Task to complete:
Return all the data verbatim but without images.

[[ Data shown open ]]

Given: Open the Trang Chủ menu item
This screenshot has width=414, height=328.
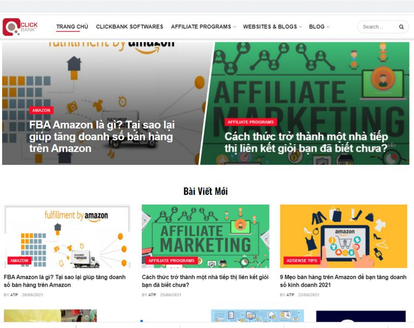Looking at the screenshot, I should pos(72,26).
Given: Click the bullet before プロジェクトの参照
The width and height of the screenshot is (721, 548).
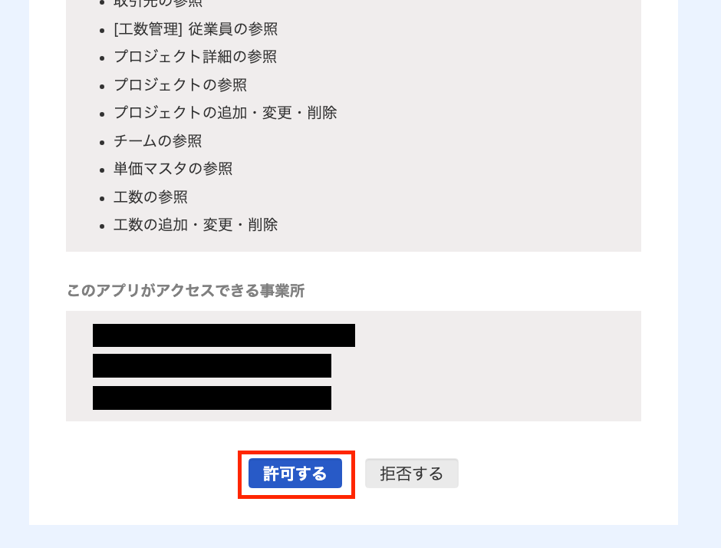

[[ Data shown closed ]]

Task solution:
Given: Open the Trang Chủ menu item
This screenshot has width=414, height=328.
Looking at the screenshot, I should pos(72,26).
Given: Click the bullet before プロジェクトの参照
The width and height of the screenshot is (721, 548).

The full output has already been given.